=== Assignment ===
Take each line from the material below that includes the string "text" and copy it.

____ Records for processing

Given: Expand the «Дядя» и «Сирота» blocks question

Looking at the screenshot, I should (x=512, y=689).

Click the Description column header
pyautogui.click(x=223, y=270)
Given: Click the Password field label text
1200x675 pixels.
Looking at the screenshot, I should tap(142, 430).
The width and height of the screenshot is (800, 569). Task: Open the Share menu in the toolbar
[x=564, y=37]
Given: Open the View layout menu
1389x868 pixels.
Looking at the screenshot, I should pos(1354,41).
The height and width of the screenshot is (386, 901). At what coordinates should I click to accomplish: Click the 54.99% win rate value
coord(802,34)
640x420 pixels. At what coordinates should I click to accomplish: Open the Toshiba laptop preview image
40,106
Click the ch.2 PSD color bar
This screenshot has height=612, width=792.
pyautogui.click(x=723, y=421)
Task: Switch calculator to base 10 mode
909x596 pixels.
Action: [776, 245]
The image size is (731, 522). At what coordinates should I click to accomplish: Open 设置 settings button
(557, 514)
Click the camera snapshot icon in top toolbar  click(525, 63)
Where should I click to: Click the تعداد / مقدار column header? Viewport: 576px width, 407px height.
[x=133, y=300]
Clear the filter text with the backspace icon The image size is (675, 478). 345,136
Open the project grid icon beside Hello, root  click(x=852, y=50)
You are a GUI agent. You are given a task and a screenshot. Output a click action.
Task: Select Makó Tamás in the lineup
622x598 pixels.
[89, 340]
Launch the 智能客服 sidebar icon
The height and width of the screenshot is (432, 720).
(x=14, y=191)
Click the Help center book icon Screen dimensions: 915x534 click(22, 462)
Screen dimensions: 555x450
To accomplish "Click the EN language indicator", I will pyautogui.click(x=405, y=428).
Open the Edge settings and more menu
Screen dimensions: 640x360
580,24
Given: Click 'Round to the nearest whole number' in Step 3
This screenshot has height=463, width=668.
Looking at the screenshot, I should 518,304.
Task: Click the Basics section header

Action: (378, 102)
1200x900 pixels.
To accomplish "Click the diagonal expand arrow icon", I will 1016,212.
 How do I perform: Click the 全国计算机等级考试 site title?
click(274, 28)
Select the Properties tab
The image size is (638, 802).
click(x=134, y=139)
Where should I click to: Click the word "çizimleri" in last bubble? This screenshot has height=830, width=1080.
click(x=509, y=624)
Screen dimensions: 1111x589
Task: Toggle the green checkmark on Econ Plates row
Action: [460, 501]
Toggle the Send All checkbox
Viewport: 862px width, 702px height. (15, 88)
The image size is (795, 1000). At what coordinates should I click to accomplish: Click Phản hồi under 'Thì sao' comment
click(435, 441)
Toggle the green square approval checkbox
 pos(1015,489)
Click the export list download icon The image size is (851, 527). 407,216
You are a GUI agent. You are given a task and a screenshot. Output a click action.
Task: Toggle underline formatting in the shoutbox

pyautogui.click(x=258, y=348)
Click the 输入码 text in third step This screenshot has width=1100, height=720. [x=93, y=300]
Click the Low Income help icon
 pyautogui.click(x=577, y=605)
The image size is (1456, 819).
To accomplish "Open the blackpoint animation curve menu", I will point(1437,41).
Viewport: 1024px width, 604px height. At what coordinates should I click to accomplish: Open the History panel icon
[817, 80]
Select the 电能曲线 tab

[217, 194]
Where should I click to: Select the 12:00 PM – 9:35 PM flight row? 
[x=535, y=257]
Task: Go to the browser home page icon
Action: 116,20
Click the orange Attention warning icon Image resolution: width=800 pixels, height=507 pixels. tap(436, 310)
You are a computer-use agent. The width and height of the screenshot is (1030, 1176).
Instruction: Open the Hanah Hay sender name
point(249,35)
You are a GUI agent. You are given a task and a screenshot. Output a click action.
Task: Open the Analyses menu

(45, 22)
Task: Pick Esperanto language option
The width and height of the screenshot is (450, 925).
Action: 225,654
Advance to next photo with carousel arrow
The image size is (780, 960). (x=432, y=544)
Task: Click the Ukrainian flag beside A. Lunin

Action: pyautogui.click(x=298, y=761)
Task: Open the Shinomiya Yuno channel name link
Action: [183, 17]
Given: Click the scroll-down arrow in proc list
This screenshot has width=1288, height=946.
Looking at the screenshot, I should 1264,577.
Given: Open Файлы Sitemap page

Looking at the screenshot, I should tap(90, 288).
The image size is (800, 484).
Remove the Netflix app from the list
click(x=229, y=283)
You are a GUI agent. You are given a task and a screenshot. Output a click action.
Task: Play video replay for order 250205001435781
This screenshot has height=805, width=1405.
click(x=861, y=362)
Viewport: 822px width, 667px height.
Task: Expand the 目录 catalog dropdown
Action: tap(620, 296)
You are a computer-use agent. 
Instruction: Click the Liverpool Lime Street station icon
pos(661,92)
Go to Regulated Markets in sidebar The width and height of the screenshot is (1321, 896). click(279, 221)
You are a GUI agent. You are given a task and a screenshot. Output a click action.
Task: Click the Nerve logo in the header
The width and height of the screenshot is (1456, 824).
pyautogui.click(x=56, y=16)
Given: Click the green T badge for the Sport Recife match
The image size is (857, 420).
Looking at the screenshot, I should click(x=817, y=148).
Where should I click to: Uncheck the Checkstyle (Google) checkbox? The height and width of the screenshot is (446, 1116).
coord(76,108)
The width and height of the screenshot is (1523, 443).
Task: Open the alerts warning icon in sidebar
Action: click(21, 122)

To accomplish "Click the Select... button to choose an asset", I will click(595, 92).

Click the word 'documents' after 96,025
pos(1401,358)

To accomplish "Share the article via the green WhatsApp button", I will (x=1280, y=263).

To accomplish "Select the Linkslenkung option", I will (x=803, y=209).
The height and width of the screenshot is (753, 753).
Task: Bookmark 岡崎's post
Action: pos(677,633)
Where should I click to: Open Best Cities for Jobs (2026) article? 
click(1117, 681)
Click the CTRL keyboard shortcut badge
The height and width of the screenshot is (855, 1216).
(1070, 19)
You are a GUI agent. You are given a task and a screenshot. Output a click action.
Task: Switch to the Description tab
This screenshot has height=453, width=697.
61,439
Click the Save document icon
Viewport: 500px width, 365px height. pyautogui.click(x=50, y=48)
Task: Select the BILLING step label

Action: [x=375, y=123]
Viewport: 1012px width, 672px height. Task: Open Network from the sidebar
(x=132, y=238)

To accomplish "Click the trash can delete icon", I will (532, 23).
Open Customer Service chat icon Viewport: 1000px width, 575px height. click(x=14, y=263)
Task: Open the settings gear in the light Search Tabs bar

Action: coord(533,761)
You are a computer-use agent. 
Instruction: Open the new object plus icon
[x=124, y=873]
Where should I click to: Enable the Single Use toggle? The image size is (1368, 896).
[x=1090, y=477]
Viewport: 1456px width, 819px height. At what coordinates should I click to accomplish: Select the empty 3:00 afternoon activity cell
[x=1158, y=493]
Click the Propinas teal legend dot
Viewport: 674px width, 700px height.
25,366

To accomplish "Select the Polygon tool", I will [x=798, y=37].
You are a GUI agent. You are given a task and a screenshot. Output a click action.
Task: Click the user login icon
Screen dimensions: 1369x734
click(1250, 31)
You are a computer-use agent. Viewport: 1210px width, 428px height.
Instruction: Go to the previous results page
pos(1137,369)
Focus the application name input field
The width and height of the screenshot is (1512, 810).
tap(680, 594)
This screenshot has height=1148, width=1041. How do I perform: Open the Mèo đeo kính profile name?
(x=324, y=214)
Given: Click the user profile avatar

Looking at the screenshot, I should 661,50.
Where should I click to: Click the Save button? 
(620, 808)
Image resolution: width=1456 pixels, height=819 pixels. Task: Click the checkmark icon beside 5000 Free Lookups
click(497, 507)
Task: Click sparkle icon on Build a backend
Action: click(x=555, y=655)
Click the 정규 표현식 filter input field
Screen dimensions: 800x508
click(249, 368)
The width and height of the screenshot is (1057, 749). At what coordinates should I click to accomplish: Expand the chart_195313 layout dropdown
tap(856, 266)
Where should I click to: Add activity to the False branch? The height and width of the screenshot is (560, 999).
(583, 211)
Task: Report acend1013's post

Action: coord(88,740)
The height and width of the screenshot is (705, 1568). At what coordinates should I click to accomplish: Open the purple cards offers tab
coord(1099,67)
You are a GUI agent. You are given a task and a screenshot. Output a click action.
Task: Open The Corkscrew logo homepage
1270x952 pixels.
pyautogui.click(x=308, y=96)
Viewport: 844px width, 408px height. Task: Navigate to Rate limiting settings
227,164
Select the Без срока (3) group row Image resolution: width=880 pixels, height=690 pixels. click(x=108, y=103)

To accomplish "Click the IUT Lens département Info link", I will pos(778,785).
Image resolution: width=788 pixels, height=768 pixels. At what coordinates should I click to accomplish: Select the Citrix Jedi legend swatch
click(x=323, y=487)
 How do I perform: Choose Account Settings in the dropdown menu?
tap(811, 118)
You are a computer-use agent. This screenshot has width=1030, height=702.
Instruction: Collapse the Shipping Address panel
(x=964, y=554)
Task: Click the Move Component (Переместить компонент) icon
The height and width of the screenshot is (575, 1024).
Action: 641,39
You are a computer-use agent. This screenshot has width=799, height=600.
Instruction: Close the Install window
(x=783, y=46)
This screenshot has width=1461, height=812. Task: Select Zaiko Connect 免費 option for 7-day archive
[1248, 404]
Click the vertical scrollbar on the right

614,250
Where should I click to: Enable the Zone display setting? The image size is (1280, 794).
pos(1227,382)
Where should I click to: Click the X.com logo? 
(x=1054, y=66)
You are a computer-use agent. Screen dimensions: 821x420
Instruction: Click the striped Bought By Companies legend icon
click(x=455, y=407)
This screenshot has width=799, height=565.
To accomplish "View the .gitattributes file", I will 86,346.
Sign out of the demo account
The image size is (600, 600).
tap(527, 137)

________

=== Answer ===
Given: Click the Password field label text
Clear the filter text with the backspace icon The image size is (675, 478). 345,136
Click the 输入码 text in third step This screenshot has width=1100, height=720. [x=93, y=300]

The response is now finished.